# START OF EXTRACTED INFORMATION
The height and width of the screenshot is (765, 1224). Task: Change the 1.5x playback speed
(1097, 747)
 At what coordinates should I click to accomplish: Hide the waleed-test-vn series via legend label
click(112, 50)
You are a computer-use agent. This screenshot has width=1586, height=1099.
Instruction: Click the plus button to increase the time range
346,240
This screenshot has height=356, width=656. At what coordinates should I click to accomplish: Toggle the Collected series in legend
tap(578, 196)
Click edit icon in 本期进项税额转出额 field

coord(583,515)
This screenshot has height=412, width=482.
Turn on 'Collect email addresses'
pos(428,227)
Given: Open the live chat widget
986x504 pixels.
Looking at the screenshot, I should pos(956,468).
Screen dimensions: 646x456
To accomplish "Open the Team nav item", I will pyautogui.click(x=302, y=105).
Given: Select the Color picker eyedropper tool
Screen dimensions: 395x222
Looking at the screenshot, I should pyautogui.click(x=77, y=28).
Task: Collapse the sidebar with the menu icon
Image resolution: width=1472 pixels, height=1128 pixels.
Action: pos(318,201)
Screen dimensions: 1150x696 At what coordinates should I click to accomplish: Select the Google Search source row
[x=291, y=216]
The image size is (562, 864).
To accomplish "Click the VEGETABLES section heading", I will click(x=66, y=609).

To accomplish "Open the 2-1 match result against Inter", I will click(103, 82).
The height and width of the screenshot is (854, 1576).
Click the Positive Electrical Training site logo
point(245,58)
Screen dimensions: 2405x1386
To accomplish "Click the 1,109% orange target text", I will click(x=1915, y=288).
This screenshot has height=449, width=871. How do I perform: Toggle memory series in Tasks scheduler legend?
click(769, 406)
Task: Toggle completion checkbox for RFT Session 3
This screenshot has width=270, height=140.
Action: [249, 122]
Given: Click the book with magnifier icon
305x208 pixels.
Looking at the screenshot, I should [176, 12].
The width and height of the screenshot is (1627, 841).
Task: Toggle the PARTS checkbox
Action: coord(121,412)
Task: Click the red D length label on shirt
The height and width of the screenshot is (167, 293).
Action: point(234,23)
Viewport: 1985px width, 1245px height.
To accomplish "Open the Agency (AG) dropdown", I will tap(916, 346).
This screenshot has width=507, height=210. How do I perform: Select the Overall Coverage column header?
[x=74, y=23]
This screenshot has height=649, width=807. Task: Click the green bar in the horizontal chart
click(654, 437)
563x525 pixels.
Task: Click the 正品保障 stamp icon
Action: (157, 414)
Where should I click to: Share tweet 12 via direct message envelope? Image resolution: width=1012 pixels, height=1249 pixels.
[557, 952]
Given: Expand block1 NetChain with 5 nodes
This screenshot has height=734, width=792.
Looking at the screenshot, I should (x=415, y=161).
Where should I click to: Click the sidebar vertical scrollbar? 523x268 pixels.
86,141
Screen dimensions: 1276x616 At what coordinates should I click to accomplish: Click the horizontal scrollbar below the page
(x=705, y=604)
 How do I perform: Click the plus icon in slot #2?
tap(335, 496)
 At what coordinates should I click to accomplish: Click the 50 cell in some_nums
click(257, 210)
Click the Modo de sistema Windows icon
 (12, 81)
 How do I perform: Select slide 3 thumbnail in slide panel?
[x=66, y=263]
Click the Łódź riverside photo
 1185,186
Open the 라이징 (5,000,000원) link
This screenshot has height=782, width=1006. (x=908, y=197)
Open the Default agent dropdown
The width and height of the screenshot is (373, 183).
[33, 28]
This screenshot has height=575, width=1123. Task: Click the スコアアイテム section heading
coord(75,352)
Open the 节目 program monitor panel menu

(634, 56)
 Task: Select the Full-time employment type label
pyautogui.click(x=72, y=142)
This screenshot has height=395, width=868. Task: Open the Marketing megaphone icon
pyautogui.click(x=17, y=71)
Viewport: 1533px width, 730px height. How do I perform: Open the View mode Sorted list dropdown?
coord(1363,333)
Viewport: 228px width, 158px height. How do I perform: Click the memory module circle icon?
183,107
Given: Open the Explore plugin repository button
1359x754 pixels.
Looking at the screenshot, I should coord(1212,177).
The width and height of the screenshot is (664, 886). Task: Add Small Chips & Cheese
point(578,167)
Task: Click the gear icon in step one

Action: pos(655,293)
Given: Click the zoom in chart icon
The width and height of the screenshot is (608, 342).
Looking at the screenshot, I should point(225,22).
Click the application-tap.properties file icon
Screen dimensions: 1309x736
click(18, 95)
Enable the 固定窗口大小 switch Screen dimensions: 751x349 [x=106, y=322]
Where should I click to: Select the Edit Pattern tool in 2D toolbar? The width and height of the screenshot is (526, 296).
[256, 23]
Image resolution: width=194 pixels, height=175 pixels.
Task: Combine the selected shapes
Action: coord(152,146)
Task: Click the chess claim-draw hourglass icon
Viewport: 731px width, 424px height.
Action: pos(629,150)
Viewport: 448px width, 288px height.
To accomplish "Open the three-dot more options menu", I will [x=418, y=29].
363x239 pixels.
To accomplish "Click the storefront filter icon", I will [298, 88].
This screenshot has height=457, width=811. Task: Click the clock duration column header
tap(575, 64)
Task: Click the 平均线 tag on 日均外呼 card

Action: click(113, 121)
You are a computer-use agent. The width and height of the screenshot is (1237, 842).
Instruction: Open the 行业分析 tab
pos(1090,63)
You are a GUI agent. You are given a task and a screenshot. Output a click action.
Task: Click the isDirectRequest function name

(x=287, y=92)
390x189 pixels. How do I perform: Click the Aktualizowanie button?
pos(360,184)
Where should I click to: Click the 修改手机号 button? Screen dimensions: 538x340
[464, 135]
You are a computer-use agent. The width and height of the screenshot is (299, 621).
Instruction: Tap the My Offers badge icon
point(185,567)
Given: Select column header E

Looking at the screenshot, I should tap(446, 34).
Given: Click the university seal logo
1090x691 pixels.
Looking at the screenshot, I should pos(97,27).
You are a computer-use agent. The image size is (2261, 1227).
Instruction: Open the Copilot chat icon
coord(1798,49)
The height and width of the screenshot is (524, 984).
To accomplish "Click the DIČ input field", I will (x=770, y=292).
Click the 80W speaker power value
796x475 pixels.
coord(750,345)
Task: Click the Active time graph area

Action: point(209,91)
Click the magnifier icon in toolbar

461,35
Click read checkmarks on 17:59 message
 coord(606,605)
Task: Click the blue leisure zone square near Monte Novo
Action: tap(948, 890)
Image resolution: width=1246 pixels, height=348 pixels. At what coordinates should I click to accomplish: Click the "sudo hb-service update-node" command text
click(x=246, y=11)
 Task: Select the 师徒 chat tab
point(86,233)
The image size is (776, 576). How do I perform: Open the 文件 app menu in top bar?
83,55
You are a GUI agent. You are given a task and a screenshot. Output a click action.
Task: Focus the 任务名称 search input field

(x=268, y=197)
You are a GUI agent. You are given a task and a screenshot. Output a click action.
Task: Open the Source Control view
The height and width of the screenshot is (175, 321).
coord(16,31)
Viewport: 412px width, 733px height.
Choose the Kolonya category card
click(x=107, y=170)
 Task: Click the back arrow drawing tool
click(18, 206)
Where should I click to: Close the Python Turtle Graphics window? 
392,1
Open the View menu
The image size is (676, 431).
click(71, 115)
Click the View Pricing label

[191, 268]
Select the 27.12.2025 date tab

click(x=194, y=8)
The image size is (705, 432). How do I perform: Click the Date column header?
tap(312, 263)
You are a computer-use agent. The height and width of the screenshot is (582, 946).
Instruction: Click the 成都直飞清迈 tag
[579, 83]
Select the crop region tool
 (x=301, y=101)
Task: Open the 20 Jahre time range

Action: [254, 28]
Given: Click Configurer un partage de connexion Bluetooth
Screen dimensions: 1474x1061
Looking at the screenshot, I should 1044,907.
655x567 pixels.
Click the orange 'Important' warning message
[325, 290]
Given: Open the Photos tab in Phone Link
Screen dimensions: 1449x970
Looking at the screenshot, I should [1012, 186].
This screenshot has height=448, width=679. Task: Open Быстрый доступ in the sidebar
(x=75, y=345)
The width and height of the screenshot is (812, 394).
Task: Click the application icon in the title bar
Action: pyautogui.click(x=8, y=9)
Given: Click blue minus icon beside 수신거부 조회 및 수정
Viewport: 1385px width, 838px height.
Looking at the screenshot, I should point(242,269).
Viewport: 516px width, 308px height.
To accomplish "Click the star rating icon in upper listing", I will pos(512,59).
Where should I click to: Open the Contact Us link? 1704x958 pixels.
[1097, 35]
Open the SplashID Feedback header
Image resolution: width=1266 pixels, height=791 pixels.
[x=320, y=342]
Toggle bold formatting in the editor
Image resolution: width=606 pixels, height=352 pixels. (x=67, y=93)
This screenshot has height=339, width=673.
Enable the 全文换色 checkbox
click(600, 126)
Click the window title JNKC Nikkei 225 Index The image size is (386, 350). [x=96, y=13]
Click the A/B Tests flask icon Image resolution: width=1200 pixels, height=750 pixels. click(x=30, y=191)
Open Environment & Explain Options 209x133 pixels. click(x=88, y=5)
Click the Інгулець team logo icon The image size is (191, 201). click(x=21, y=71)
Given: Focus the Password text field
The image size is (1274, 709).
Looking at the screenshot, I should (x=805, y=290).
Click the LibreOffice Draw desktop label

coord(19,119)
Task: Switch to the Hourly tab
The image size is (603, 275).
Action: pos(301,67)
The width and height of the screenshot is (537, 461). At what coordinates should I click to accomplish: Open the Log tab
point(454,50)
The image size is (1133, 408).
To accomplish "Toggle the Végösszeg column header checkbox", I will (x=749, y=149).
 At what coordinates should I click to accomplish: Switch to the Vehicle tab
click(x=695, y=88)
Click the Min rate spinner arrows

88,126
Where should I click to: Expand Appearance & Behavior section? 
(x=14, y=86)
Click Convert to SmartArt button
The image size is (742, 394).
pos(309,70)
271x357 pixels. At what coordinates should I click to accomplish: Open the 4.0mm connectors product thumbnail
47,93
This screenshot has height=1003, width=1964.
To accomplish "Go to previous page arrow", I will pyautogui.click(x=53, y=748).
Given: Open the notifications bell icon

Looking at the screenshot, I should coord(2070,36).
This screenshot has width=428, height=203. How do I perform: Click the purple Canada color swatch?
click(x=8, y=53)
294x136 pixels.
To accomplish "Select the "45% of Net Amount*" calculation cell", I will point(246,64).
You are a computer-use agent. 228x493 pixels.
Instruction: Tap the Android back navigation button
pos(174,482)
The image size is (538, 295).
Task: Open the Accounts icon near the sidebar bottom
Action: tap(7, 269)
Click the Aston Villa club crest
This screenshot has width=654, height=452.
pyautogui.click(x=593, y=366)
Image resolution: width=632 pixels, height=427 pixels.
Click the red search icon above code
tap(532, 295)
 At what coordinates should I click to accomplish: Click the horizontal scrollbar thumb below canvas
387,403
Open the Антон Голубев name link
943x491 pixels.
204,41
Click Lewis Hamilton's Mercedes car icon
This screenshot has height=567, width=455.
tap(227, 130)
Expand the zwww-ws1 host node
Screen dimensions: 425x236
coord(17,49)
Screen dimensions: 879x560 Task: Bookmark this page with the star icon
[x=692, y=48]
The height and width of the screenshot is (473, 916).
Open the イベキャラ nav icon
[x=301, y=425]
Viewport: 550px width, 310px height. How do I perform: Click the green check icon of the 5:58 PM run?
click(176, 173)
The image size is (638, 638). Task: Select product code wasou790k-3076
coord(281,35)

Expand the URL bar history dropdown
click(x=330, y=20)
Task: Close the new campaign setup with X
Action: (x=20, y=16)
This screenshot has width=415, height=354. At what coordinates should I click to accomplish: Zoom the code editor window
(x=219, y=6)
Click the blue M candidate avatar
# END OF EXTRACTED INFORMATION
REQUIRED TASK> Write out the items again without changes, beginning at the line that contains "This screenshot has height=449, width=871." and ending after the line that contains "Action: [249, 122]".

FULL ANSWER>
This screenshot has height=449, width=871. How do I perform: Toggle memory series in Tasks scheduler legend?
click(769, 406)
Task: Toggle completion checkbox for RFT Session 3
This screenshot has width=270, height=140.
Action: [249, 122]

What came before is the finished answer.